Exercise aim ::
Repeat word for word the lines from the one containing "Task: Click the NFL shield logo" to the end of the material below, and leave all pictures out.

Input data ::
*** Begin section ***

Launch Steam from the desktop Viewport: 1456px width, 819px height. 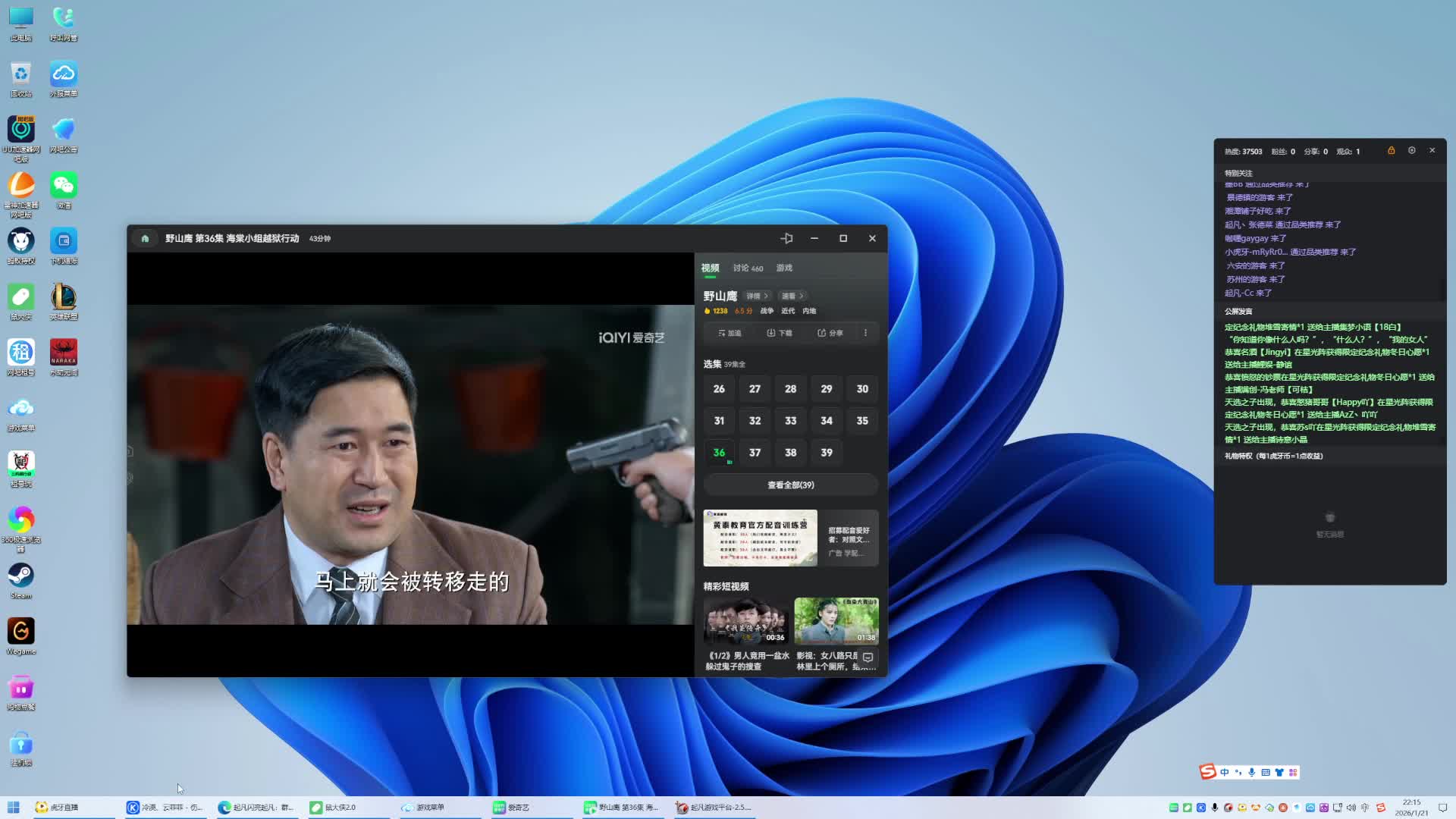tap(20, 576)
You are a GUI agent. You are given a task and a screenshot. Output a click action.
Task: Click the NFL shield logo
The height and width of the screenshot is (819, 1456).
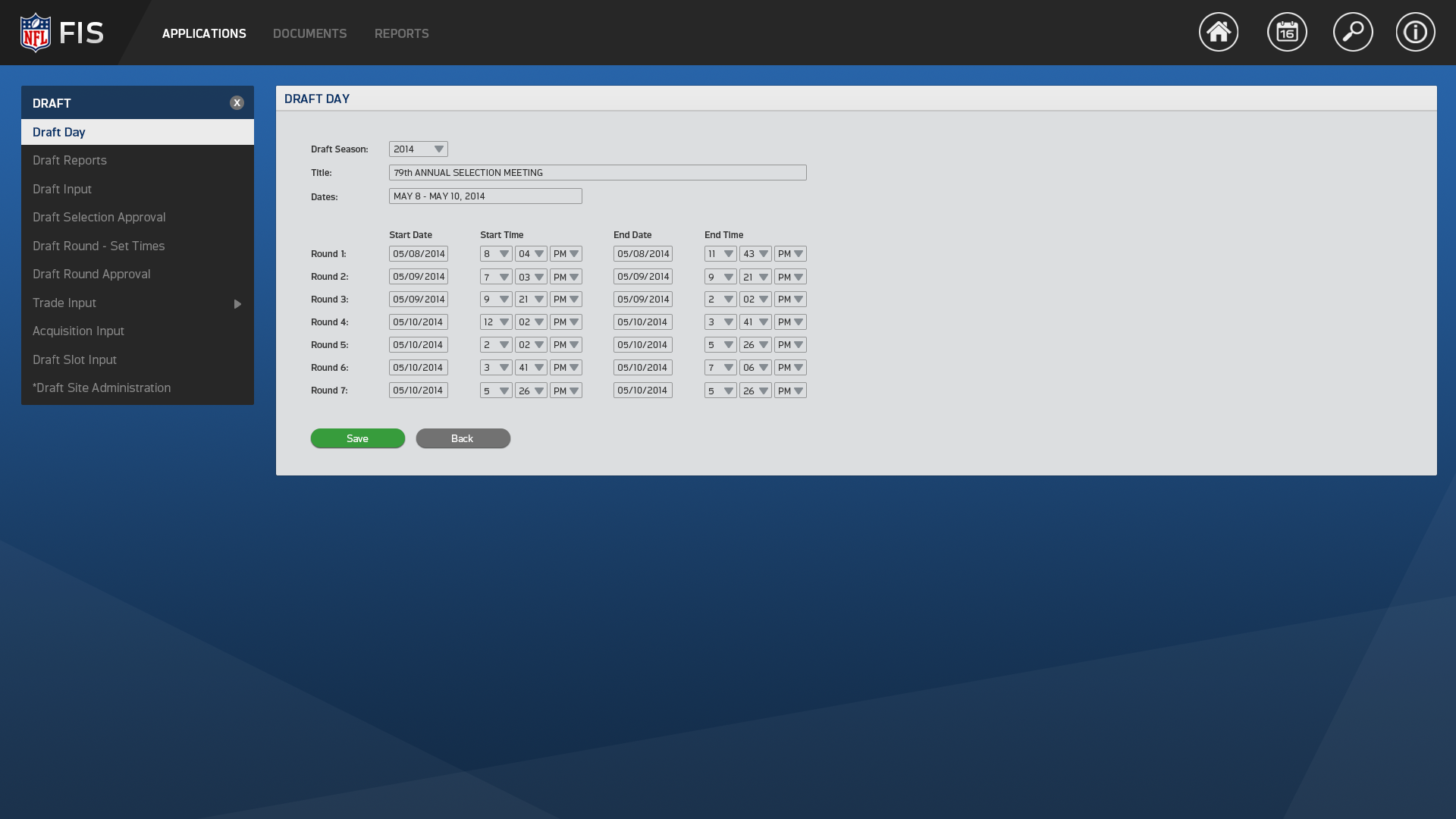tap(36, 33)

*** End section ***

Solution to this exercise ::
Task: Click the NFL shield logo
The height and width of the screenshot is (819, 1456).
tap(36, 33)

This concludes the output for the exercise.